A ello siguió una elaborada disquisición sobre los asaltos a los furgones blindados en Hallunda, Gustavsberg y otros lugares, con una explicación de lo que podría haberse hecho mejor. Lumbreras aderezó el relato con detalles atrapados al vuelo en el centro penitenciario de Täby, esperando parecer lo suficientemente profesional para que Juro quisiera iniciarle en su atraco. Acaso entonces se le escapara el sitio donde pensaba guardar la pasta.

—Si no le gusta eso de las cerraduras tengo otra propuesta —agregó el anciano—. ¿Por qué no monta un control policial? Disfrácense de agentes, y cuando el vehículo se haya detenido y el conductor baje la ventanilla puede echar dentro alguna sustancia soporífera. Éter, por ejemplo. Cuando los guardas se hayan dormido tendrán tiempo suficiente para extraer el dinero.

—¡Joder! Tú venir con nosotros —exclamó Juro.

—No, no quiero implicarme en esto —dijo Lumbreras—. No soporto la cárcel. Soy demasiado viejo para ello. Esta es mi última visita. Nunca más un guarda ha de encerrarme entre rejas, ni decirme cuándo tengo que comer o dormir. Quiero vivir tranquilamente los años que me queden. Me entenderá cuando llegue a viejo.

—Pero...

—Y luego está lo del corazón —prosiguió Lumbreras posándose la flaca y venosa mano sobre el pecho. Deseaba convencer a Juro de que acababa de dar carpetazo a su carrera delictiva. Aunque en realidad esta no hubiera hecho más que comenzar...—. Sí, envejecer es duro. Por cierto, después del robo... ¿Han pensado dónde van a guardar las sacas? —preguntó tratando de modular un tono de voz que sonara lo más indiferente posible.

—En el número once.

—¿El número once?

—Sí, bodega de mi suegra en Skandiavägen. ¡Dios! Pedazo casa ahí. Como castillo, ¿sabes? Con rejas largas. Luego coche hasta Dubrovnik y...
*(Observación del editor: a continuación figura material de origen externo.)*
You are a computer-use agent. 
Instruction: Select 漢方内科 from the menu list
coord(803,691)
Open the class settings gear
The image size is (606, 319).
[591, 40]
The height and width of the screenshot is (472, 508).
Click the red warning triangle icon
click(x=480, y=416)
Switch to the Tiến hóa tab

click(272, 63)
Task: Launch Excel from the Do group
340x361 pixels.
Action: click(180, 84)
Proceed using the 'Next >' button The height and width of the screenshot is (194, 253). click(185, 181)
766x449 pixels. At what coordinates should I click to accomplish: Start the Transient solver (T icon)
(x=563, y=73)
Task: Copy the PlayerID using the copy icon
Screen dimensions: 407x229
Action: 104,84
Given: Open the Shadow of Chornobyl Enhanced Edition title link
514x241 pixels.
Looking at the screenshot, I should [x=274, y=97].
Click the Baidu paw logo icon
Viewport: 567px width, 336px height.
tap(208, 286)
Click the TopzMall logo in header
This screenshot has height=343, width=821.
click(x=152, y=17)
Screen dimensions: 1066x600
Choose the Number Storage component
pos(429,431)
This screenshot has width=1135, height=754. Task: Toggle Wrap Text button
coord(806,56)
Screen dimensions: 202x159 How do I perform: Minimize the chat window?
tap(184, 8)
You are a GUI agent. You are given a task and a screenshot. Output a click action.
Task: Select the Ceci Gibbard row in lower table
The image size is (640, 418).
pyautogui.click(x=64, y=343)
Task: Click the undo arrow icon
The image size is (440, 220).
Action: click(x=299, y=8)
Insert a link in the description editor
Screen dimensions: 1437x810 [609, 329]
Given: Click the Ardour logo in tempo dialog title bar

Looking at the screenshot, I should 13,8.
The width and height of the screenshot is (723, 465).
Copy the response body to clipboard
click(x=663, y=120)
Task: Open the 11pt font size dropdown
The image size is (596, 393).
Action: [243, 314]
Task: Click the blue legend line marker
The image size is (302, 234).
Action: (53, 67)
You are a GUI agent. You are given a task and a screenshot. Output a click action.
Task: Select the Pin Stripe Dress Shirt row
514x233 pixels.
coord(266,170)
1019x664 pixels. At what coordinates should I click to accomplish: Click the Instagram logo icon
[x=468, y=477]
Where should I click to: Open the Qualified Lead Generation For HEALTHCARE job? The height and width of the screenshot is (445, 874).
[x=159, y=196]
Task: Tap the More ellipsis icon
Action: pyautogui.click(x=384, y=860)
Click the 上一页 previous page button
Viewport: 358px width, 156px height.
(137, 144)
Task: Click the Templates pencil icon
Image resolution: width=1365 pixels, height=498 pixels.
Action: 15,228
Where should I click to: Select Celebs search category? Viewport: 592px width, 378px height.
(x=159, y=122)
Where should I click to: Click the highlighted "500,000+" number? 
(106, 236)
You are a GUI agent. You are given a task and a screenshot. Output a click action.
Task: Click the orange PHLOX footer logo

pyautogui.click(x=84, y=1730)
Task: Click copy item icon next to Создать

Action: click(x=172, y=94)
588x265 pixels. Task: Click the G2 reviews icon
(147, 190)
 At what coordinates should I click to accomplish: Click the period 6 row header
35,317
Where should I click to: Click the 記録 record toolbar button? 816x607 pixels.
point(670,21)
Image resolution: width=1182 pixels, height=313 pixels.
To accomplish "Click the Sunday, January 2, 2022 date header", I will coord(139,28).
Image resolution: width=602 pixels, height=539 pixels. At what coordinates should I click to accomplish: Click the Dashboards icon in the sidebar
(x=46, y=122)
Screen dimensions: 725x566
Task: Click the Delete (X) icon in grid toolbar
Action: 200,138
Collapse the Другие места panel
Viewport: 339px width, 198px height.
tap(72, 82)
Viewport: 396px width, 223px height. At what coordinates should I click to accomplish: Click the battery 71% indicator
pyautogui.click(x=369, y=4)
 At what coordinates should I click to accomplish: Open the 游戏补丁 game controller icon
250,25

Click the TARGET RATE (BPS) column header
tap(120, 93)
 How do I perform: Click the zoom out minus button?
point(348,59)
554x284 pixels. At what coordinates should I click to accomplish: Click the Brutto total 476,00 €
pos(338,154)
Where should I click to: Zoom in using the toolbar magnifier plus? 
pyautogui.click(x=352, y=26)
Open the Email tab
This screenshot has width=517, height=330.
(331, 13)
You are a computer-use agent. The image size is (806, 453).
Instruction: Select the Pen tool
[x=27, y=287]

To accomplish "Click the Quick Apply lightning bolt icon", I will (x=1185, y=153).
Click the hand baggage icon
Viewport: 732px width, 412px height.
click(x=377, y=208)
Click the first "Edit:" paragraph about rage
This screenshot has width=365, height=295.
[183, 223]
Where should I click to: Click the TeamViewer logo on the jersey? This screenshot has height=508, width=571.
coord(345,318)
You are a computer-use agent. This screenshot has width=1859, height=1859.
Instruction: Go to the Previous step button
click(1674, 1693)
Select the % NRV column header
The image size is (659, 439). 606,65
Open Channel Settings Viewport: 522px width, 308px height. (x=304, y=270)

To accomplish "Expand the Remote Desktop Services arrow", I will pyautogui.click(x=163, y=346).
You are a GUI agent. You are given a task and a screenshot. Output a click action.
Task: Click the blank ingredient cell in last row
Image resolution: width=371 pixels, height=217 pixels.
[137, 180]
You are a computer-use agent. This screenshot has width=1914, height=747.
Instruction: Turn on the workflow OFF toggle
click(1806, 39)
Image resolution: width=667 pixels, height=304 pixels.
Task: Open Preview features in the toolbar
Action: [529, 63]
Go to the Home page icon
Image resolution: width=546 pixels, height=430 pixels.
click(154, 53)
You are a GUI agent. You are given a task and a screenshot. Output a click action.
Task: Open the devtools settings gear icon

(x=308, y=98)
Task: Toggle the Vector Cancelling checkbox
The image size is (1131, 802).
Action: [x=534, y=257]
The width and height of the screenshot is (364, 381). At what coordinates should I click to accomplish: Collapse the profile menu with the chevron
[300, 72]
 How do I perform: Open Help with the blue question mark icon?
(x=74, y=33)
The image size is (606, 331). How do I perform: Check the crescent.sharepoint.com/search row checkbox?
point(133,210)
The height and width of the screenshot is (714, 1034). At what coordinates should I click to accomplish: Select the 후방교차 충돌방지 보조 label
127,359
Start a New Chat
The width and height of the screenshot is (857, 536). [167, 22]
Juro calló al aproximarse uno de los celadores. Por su parte, Lumbreras arrojó rápidamente el sedal y se quedó observando el flotador. El croata le había dado más a la lengua de lo esperado. Si los yugoslavos realmente depositaban el botín del atraco en esa bodega, los cinco tendrían su oportunidad. Ahora solo quedaba intentar sonsacarle cuándo iban a actuar sin despertar las sospechas de Juro. Pero no era empresa sencilla. La Liga de los Pensionistas no solo tendría que evitar a la policía, sino también esquivar a la mafia.

Esa misma noche, Lumbreras cogió lápiz y papel y le escribió un poema a Märtha. Esta vez se mostró aún más críptico que de costumbre y no estaba muy seguro de que ella lo entendiera. Pero no se atrevía a ser más específico. Robar a la mafia yugoslava se pagaba caro.